Succession & Inheritance for Farming Businesses - Siblings in Business Together

Many parents would like to see their children working in the family business together. It ensures the business remains in the family and it means that they do not have to split the farm business. It seems such a good idea at the time. The young people get on well together and are happy and enthusiastic. However in my experience you have to be very cautious with this arrangement.
As time goes on the young people get married and have families. They don't spend so much social time together and their priorities change. At this stage they still may be able to work together because the previous generation are still making the final decisions. However it gets more and more difficult if they have different views on the development of the business.

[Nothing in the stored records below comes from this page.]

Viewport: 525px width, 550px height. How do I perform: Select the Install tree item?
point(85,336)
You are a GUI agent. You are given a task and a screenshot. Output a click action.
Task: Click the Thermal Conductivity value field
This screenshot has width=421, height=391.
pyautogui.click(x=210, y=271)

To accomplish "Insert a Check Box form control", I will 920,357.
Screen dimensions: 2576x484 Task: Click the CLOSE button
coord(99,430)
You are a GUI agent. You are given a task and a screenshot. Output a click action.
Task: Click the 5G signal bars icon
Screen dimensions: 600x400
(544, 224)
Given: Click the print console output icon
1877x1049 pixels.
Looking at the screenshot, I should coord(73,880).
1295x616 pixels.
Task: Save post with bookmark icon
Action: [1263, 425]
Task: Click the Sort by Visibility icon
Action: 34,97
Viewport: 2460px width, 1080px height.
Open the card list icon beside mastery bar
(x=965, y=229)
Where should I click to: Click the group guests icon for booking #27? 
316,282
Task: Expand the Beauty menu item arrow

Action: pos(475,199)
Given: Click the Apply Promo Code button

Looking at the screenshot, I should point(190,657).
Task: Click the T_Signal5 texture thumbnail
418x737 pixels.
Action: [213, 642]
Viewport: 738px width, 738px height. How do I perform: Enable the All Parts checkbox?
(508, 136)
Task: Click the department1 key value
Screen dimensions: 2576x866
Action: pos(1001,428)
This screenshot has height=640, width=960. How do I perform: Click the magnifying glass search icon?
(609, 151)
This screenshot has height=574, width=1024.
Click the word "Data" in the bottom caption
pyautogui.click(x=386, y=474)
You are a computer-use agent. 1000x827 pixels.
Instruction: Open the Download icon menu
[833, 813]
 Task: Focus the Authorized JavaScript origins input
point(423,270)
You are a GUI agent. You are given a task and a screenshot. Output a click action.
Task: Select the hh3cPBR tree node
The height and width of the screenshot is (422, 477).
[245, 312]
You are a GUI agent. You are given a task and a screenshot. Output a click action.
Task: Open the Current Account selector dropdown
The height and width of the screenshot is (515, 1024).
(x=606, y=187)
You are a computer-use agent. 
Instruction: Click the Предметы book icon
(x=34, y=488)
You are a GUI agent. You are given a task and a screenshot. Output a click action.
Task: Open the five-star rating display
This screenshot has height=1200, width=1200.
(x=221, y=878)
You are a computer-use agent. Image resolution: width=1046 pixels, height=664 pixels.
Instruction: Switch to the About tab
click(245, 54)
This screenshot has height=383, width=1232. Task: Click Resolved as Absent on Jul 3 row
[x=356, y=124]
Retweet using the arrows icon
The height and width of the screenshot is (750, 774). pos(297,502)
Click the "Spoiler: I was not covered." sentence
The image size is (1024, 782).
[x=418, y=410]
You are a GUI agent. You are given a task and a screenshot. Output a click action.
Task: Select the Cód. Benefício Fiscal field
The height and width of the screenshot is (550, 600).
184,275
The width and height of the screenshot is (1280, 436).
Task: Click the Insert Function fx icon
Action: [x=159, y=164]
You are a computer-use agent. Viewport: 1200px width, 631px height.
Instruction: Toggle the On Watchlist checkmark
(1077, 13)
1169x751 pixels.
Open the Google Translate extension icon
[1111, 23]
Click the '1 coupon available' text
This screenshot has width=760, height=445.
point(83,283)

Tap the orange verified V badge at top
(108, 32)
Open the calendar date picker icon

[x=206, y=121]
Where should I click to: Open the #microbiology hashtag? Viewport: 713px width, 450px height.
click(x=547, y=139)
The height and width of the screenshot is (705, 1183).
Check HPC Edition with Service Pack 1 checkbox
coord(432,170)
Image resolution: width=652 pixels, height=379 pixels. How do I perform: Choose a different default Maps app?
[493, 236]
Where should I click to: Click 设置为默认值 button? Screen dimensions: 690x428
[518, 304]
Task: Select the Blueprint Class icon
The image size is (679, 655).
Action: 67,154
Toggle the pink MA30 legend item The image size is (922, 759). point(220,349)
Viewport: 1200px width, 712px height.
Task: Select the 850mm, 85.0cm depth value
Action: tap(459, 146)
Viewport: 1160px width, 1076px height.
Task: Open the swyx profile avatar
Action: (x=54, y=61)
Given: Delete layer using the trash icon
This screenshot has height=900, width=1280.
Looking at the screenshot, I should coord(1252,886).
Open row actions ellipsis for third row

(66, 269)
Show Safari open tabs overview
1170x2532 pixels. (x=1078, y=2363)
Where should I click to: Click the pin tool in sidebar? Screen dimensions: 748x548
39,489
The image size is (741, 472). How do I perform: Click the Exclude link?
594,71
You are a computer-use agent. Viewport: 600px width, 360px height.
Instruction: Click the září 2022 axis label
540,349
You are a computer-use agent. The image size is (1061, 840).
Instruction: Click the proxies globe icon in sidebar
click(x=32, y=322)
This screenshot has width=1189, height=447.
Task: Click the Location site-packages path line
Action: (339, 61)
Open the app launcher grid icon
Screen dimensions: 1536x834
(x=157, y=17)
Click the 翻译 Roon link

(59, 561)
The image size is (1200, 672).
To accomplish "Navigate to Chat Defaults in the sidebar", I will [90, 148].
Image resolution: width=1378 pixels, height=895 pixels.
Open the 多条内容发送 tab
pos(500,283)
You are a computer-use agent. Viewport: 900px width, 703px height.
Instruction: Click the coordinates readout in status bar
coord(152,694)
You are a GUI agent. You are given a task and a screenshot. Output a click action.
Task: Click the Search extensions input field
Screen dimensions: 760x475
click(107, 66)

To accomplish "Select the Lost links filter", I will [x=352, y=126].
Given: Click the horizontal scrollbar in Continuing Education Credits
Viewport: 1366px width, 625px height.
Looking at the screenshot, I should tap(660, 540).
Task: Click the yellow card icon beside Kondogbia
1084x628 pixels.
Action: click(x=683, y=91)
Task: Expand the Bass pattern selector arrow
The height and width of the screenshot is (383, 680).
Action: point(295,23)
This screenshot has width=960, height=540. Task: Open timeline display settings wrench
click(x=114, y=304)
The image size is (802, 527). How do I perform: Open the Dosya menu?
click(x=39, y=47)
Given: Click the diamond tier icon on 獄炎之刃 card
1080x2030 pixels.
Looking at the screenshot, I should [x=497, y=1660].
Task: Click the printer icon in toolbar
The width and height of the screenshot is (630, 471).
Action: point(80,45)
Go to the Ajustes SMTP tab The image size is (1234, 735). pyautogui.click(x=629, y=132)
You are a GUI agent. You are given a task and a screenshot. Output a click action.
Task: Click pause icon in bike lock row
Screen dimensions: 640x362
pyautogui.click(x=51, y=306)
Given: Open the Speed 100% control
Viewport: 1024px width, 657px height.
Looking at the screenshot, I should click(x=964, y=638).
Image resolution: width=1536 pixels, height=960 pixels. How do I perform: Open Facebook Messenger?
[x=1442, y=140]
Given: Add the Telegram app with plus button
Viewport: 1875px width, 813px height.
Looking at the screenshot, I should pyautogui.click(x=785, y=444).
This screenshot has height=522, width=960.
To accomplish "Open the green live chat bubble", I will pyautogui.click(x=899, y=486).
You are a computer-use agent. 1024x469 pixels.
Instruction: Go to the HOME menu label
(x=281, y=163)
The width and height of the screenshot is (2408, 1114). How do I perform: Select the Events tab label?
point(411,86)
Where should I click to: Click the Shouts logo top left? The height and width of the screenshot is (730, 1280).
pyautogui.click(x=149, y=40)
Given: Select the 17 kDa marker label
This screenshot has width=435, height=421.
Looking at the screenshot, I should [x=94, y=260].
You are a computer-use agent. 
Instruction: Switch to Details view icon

When they finally take over the running of the business the dynamics change and now they have to make decisions by themselves. If they disagree who makes the final decision? This can lead to resentment and dissatisfaction.
If the business is large enough it may be possible to accommodate siblings who can be in charge of their own area. However they still have to agree on certain decisions such as the allocation of capital or the mix of enterprises. Either one of them has to be seen as the final decision maker or they may have to use an independent arbitrator when they disagree.
In smaller businesses this is often not practical. The danger then arises that the siblings will increasingly find it difficult to work together. Unfortunately this may result in family splits. It is very sad to see siblings unable to speak to each other and blaming their sibling for thwarting their dreams and ambitions.
It may be far better to set the siblings up in separate businesses from the outset. Extra land may have to be purchased or rented and although this may place a strain on the business at the time, it could be a far more sustainable arrangement in the long term.
Parents often work very hard to pass on a debt free business to the next generation but I agree with a banker I met recently who advised parents to leave their children with some debt. "Otherwise why would they get out of bed in the morning?!"